Note: Returns are calculated on Rs 100 invested on April 1, 2003
Coming back to the present, since global economic recovery seems to be showing signs of sustenance, and that there is a pick-up in technology spending, and that billing rates seem to have stabilised, the investing community is again building up huge expectations from Infosys. And the company has, over the past three quarters, not disappointed them either. For instance, the company has reported sequential revenue growth of 6.1%, 4.9% and 8.9% in the three quarters of this fiscal respectively. Over that, Infosys' management revised its earnings projections in December to 29% growth over FY03 earnings. This was much above than the 12% growth that the company had earlier projected in April 2003.
There is, however, another point that the above graph indicates. It is the sequential growth in the employee base that has been much larger than the sequential growth in revenues. The base that stood at 15,356 at the close of FY03 presently stands at 21,089. And the company plans to take this base to over 23,000 employees when its reports its FY04 numbers. While Infosys, over the past years, has proven its capabilities on the scalability front, i.e., managing growth, what concerns us is whether it would be able to sustain growth as it gets bigger and bigger in size.
Infosys is building up the employee base, investing consistently in building up its infrastructure (development centres, marketing and distribution network), and this is all in the anticipation that it would get enough work to justify its investments. Before moving further, we need to understand one critical factor that affects Infosys, or for that matter any software company. Growth in revenues for a software company is dependent either on higher volumes of work (for which the company needs to continuously invest in manpower and supporting infrastructure) or on a rise in billing rates. Now, due to increasing competition and oversupply situation, the billing rates are likely to be stagnant, or improve marginally only for high-value services. Thus, it leaves software companies with only one, or probably two ways of growing larger in revenue terms - adding to their employee base and moving up the software value chain. However, even offerings that are higher up the value chain tend to get commoditised as more and more companies develop competencies in a wider gamut of domains.
Thus, this leaves companies like Infosys with only one way of growing larger in size - by going aggressively after higher work volumes, and thus adding to its employee base. And this is exactly what the company is doing at present. It is increasing its workforce by leaps and bounds solely in anticipation of larger deals to come its way. While there is almost no large deal worth mentioning (apart from the one from Telstra) for FY04, whether Infosys will manage to get such deals in FY05 is a matter of high speculation.

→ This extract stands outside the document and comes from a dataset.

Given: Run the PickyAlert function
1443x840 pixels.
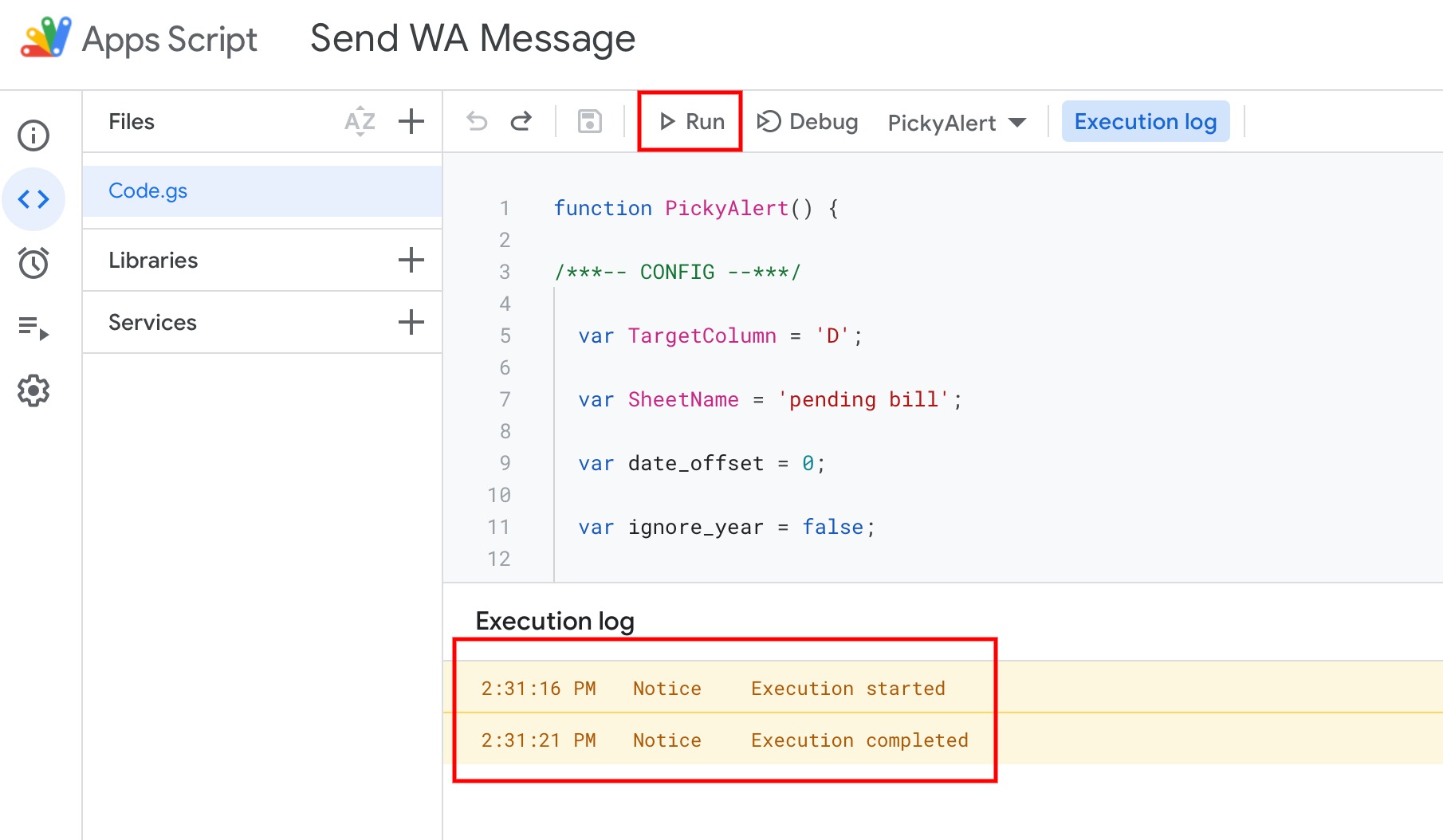Looking at the screenshot, I should (689, 121).
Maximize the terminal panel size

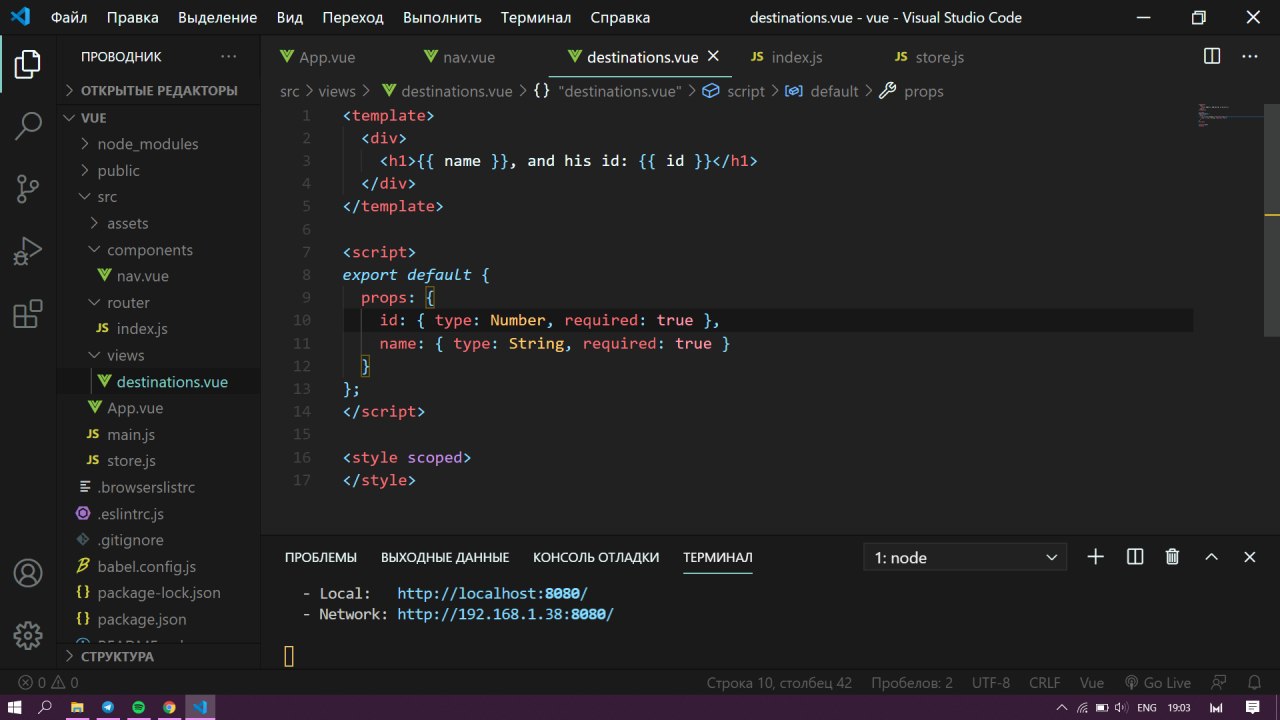click(x=1211, y=557)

Some quick calculations show that to grow to a size of US$ 3 bn in revenues, from the current US$ 1 bn, Infosys would need around 55,000-60,000 employees. And that is huge by any means. However, if the company were able to carry on with its capabilities on the workforce management, delivery and execution fronts, it would be a remarkable journey, for a remarkable company. But long-term investors need to keep in mind the fact that the journey from here will have a different complexion from that seen earlier. Managing a large work force and the resultant expectations with it will be the essential features of Infosys' growth from now on. While history suggests that Infosys has managed growth successfully, history can indeed be a bad teacher! Hence, caution is advised.